L’invisibilisation de la dimension transversale de l’eau ‒ autre que pour la production d’eau potable ‒ traduit également une invisibilisation des enjeux environnementaux en général (les milieux naturels en particulier), qui se retrouvent être, bien souvent, « la dernière roue du carrosse » dans les projets d’aménagement. Il peut notamment arriver que le service de l’intercommunalité responsable des études environnementales soit consulté concernant un projet d’aménagement (pour donner un avis), alors même que le projet en question, géré par un autre service de l’intercommunalité, a déjà été lancé[25]. Ce fut notamment le cas pour un projet routier de contournement de la commune de Guidel, projet ayant conduit à la destruction (ensuite compensée sur un autre site) de plusieurs hectares de zones humides. La prise en compte des impacts environnementaux des décisions (sur les milieux, les paysages, les attachements des personnes aux lieux, et cetera) apparait ainsi secondaire si elle n’est pas explicitement précisée dans la procédure, alors que les projets d’aménagement ont toujours des effets sur les milieux. Par exemple, dans le cas d’un captage (dossier administré par la DEA), les rivières et zones humides présentes à proximité (évaluées par le service GEMAPI) peuvent s’assécher, ce qui fut le cas à la suite de l’implantation, en 1991, du captage de Kermadoye sur la commune de Ploemeur.

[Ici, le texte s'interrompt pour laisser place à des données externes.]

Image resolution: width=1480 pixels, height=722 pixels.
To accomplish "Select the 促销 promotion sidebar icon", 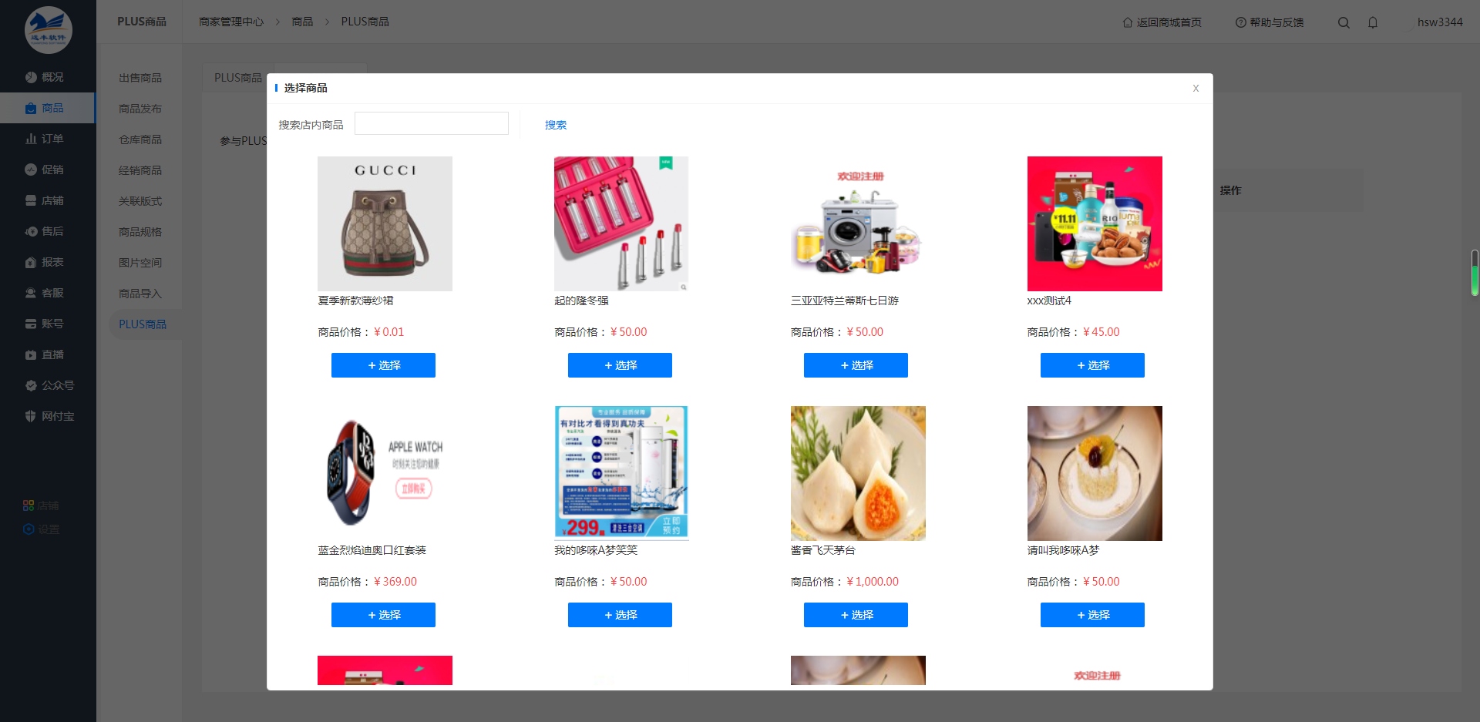I will click(31, 170).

Dans le cas du captage de Saint-Mathieu, se pose notamment la question de son impact à plus large échelle sur le site Natura 2000 de l’étang de Lannenec et les zones humides le bordant. Or, cet impact potentiel ne semble pas avoir été réellement pris en compte dans la démarche de l’intercommunalité ‒ le chargé de mission Natura 2000 (affilié au service GEMAPI de LA) n’ayant pas été intégré à la démarche par la DEA[26]. Au sein même des services de l’intercommunalité, il semble donc y avoir une priorisation des enjeux directement utilitaristes se traduisant parfois par une invisibilisation d’une vision plus intégrée de la gestion de l’eau. Ainsi, encore aujourd’hui, l’objectif de production de l’eau semble même s’imposer au service GEMAPI, qui a intégré la priorité de l’alimentation en eau potable aux dépens de la préservation des milieux aquatiques.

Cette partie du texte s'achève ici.